Opinión La gestión de hardware se vuelve crítica: HaaS como alternativa al parque obsoleto
Las empresas enfrentan un nuevo cuello de botella: los computadores tradicionales no corren IA. La gestión del parque y el HaaS emergen como alternativa para no perder eficiencia.
Cada vez que una empresa decide incorporar inteligencia artificial a sus operaciones, el foco suele estar puesto en el software, en los modelos, en los datos. Pero hay un eslabón que casi nadie revisa hasta que ya es tarde: el hardware sobre el que esas aplicaciones van a correr. Los computadores tradicionales, dimensionados para tareas administrativas o de oficina, no fueron pensados para ejecutar cargas de trabajo intensivas en memoria, procesamiento gráfico o unidades de procesamiento neuronal. Y esa limitación ya se está convirtiendo en un freno silencioso para la adopción real de IA en las empresas.
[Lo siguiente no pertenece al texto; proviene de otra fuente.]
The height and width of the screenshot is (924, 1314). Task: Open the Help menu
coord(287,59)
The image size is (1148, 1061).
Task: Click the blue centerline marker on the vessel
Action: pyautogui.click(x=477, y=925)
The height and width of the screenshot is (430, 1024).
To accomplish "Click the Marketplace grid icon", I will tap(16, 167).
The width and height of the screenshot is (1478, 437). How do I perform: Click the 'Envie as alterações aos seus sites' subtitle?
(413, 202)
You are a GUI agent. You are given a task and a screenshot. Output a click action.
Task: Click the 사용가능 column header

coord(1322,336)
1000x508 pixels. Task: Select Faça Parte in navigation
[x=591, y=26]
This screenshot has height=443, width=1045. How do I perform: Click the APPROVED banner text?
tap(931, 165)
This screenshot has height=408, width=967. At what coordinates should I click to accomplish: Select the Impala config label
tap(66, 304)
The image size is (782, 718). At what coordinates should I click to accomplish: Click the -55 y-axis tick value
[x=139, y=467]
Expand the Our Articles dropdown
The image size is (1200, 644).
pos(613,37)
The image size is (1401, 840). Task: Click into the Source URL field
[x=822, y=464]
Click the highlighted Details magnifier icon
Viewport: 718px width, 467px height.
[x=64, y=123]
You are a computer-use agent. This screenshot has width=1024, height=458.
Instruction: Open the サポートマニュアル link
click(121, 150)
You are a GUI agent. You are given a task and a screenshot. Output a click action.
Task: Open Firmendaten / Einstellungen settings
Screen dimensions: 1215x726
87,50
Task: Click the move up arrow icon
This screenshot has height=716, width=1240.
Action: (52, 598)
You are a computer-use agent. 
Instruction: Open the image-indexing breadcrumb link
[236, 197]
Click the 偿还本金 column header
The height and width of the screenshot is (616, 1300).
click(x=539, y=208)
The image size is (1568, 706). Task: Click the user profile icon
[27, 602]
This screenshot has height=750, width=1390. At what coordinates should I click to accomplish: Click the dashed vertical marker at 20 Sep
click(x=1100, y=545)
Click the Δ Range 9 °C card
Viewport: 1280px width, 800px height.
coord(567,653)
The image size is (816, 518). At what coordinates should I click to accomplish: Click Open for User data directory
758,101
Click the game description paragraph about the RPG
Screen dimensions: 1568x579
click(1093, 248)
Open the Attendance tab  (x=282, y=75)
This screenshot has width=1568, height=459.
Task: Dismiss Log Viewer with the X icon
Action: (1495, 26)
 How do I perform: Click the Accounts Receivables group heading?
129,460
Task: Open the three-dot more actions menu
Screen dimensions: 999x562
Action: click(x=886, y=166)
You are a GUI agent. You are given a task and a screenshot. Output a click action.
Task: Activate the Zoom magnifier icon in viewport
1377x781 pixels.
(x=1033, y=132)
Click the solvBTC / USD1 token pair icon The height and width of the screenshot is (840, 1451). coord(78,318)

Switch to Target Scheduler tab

El problema no aparece en un informe, sino en la operación cotidiana. El típico signo de alerta es cuando el ciclo de reposición de equipos pasa a ser reactivo: se cambia una máquina porque se quemó, no porque su ciclo de vida terminó. El presupuesto de capital para hardware desaparece del plan anual porque nadie anticipó la curva de obsolescencia. Y el equipo de TI, que debería estar dedicado a proyectos de innovación, termina consumido por tareas de mantenimiento que no agregan valor.
Las empresas que crecen más rápido que la capacidad de su área de TI para sostener el parque de equipos son las primeras en sentir el golpe. Cuando no se sabe con precisión cuántos computadores hay, cuál es la edad promedio del parque o cuánto cuesta mantener cada máquina en funcionamiento, la gestión ya dejó de ser predecible. Y es ahí donde el modelo tradicional de compra de equipos, con su lógica de inversión de capital y depreciación, muestra sus límites.
El hardware como servicio
Frente a este escenario, el modelo Hardware as a Service (HaaS) está ganando tracción. La idea es simple pero potente: en lugar de comprar los equipos, la empresa los contrata como un servicio, con un costo mensual predecible que incluye mantenimiento, soporte y actualización. Es un cambio de lógica que va más allá de lo financiero: transforma el hardware en un gasto operativo, no en un activo que hay que gestionar.
En una entrevista reciente, el director de ingresos de Plugify, Daniel Fernandes, advirtió que las máquinas dimensionadas para tareas tradicionales pueden no tener memoria, procesamiento, GPU o NPU suficientes para ejecutar aplicaciones de IA. En ese contexto, la gestión del parque de equipos se vuelve estratégica, y modelos como el HaaS aparecen como una vía para garantizar continuidad y previsibilidad operativa.
No se trata de afirmar que el HaaS es la respuesta correcta para todas las empresas. Comprar sigue siendo una decisión legítima, especialmente cuando el ciclo de renovación está planificado y la utilización de los equipos es intensiva. Pero cuando la velocidad de adopción de IA supera la capacidad de renovación del hardware, la compra tradicional se convierte en un ancla que frena la innovación.
El riesgo de llegar tarde
El verdadero peligro no es equivocarse de modelo, sino no revisar el tema a tiempo. Las empresas que esperen a que sus equipos actuales se vuelvan obsoletos para pensar en la gestión de hardware van a llegar tarde a la carrera de la IA. La demanda de recursos computacionales no va a esperar el ciclo presupuestario.
El desafío es doble. Por un lado, hay que actualizar la infraestructura para soportar los nuevos modelos. Por otro, hay que diseñar un esquema de gestión que permita sostener esa infraestructura en el tiempo sin colapsar el presupuesto.
La gestión del hardware no es un tema técnico menor. Es una variable estratégica que define la capacidad de una empresa para ejecutar IA de manera eficiente. Los líderes que entiendan esto a tiempo podrán transformar su infraestructura en una ventaja competitiva. Los que lo ignoren van a descubrir que su computadora más valiosa es la que no pueden actualizar.
La pregunta ya no es si su empresa va a adoptar IA, sino si su parque de computadores está listo para sostenerla. ¿Y usted sabe cuántos de sus equipos pasarán el examen?